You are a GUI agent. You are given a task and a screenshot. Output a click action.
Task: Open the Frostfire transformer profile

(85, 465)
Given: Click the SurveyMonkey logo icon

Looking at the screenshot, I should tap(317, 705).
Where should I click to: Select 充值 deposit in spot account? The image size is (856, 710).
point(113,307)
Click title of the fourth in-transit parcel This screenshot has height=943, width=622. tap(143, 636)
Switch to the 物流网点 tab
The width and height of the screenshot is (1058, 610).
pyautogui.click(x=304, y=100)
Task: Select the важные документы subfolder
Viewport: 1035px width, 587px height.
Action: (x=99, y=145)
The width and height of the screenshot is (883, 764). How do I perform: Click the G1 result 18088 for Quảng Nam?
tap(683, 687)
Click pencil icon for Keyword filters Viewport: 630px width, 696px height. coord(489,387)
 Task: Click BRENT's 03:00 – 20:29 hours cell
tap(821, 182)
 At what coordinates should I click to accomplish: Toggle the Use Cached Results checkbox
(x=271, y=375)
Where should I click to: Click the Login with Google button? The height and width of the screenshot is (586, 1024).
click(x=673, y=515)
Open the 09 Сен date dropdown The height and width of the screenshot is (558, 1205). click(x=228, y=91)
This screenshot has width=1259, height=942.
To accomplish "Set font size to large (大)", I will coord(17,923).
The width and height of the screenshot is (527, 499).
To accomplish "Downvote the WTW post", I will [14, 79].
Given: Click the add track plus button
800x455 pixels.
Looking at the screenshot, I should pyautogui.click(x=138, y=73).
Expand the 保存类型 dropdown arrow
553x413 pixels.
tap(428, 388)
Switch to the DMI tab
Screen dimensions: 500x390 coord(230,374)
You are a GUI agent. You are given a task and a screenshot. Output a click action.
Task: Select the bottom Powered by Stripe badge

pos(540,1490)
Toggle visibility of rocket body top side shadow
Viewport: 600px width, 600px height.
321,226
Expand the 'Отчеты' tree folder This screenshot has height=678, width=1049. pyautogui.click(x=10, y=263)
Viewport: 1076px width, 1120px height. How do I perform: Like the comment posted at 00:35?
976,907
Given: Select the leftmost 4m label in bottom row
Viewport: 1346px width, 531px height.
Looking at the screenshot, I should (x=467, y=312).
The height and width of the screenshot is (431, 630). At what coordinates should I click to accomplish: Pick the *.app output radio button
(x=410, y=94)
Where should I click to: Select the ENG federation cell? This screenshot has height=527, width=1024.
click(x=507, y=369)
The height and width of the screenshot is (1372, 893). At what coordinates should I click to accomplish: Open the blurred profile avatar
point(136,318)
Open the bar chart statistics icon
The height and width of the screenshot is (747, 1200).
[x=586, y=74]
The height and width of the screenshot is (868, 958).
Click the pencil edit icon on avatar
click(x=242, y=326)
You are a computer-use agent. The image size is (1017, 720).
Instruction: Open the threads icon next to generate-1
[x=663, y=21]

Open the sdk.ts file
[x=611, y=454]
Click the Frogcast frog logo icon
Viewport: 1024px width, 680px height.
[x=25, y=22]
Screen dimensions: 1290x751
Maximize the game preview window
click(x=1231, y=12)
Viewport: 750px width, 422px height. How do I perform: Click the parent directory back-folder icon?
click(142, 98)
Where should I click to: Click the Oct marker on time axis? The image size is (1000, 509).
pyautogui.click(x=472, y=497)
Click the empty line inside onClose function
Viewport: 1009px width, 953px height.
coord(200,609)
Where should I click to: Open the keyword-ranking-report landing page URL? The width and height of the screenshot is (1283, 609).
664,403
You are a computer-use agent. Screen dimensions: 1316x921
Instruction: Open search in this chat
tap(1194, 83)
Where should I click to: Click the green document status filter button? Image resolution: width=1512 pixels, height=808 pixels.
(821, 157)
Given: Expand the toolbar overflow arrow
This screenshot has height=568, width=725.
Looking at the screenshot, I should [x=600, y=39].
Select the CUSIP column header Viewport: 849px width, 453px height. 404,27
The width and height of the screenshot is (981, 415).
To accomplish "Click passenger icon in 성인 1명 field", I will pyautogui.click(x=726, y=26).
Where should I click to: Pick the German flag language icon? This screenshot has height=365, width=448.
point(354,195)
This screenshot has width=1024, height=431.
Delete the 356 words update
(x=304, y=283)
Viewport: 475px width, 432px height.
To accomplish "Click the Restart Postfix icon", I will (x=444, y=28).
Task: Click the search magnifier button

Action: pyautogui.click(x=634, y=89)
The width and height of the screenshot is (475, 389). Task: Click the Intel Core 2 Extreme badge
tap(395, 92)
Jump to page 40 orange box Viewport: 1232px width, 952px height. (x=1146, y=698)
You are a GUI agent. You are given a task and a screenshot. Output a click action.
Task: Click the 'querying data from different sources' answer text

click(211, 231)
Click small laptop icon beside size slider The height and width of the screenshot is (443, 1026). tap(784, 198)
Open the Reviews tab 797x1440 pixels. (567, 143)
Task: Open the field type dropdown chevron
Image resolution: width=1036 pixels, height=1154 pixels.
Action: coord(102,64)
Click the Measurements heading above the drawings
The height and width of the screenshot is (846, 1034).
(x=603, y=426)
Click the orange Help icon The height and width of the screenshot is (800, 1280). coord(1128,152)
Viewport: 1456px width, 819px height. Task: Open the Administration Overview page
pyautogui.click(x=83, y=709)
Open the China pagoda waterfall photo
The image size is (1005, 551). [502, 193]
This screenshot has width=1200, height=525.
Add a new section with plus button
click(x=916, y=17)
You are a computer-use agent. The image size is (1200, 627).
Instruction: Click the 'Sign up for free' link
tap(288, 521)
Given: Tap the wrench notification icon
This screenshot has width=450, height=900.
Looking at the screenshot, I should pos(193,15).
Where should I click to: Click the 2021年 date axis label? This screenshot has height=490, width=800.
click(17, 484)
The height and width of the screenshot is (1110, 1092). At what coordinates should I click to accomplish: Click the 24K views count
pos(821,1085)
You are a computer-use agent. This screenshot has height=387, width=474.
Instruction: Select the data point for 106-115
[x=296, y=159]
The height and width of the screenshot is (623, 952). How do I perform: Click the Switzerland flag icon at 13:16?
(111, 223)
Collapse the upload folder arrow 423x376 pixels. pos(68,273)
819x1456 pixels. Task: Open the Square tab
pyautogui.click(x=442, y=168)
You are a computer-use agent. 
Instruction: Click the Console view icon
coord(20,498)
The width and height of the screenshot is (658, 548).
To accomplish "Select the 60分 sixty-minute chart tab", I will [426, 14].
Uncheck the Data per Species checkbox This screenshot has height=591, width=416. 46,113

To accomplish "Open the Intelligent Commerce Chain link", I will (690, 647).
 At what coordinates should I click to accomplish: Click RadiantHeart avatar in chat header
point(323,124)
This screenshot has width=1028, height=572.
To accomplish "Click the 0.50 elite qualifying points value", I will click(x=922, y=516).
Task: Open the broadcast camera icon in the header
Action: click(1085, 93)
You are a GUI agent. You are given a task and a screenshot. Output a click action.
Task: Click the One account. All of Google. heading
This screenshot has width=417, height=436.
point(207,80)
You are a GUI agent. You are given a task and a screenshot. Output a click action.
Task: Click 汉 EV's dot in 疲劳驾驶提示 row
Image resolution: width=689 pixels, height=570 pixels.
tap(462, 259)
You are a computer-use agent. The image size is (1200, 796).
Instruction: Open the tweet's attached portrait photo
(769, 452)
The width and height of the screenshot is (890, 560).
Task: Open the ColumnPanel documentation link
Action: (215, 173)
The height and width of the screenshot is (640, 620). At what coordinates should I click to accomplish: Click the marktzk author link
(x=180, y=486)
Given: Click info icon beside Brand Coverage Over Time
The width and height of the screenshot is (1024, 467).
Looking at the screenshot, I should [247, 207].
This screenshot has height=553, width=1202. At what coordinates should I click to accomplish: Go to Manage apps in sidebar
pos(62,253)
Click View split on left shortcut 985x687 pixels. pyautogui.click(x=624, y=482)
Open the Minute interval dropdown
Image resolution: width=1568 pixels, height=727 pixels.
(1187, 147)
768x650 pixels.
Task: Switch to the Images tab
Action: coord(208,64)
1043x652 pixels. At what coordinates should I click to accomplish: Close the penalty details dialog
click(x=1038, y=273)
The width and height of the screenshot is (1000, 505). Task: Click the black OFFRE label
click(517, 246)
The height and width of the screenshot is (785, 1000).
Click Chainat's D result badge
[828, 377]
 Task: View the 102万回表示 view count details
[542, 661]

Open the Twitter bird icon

» **Problem statement**
In the entries above, find each line that includes the string "field" and copy it.

» **Response to the task**
To accomplish "Click passenger icon in 성인 1명 field", I will pyautogui.click(x=726, y=26).
Task: Open the field type dropdown chevron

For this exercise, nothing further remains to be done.